Yes, DCT can be used to provide a magnitude spectrum with twice the density. I do not quite understand overlap, but I am assuming that since DCT covers less, you thought there would be an overlap. To provide an eligible answer to the question, let me make a quick review for usage of DCT in mainly image processing.
First, we need to make some assumptions. In order to use DCT, you need to have a real signal. This is by definition. While you are saying, DCT has half the bin size comparing to DFT in size N, you are assuming that the signal is low frequency signal. Otherwise, not so much.
For usage of DCT in compression, since DFT of image will be symmetric, it produces redundant information (one side mirror will be enough to reproduce the signal). Therefore, kernel of DCT is used in order to produce denser information comparing to DFT. This is also true for low frequency audio signals, it can be used in the same way. While it makes it denser, coefficients gets bigger, since kernel of DCT covers both sides(real and imaginary parts) of the signal.
My major is image processing, so I tried to map DCT and DFT concepts and explanations in image processing. One difference between image and audio could be sizes, though. In image processing, you know the sizes(row and columns for FFT and other purpose of processing). I guess that you need to divide the vector of audio data somehow in order to further process. Without knowing the data, this could be troublesome(I am not sure).

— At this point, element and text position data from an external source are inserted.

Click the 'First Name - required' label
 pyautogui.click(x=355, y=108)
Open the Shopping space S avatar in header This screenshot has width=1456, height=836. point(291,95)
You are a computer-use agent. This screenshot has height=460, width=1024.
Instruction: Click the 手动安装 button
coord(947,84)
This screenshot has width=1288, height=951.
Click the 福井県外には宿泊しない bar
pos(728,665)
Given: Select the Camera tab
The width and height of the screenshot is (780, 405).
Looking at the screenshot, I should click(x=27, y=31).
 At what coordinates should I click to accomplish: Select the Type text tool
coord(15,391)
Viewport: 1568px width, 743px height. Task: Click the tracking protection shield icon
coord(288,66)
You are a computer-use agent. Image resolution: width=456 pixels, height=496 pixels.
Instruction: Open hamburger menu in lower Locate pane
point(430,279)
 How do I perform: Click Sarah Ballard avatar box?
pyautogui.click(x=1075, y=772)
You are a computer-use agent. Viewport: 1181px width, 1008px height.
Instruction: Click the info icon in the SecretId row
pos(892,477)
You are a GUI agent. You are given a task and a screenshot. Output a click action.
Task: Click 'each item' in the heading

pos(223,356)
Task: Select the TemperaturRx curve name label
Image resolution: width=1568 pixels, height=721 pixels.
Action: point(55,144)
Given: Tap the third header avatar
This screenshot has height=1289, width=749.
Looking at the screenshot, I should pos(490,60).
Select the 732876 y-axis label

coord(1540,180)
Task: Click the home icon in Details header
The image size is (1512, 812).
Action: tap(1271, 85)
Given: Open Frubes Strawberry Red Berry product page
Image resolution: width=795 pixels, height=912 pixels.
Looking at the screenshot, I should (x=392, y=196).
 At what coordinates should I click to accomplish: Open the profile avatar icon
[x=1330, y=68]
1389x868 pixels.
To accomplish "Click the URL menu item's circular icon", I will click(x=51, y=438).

Here is an image taken from web, but I did not write it down where I took it, could be wikipedia.;
As you can see, transformed image is represented in DCT by magnitude spectrum with no problem. In a more compact and denser way, and look at the magnitude of coefficients. It is bigger than two times of DFT. DFT is symmetric, you could just divide it into two. One part is redundant. And one more thing, DCT can store the information is not just half of DFT but nearly quarter of DFT. That is generally the case of DCT overcoming to DFT in images.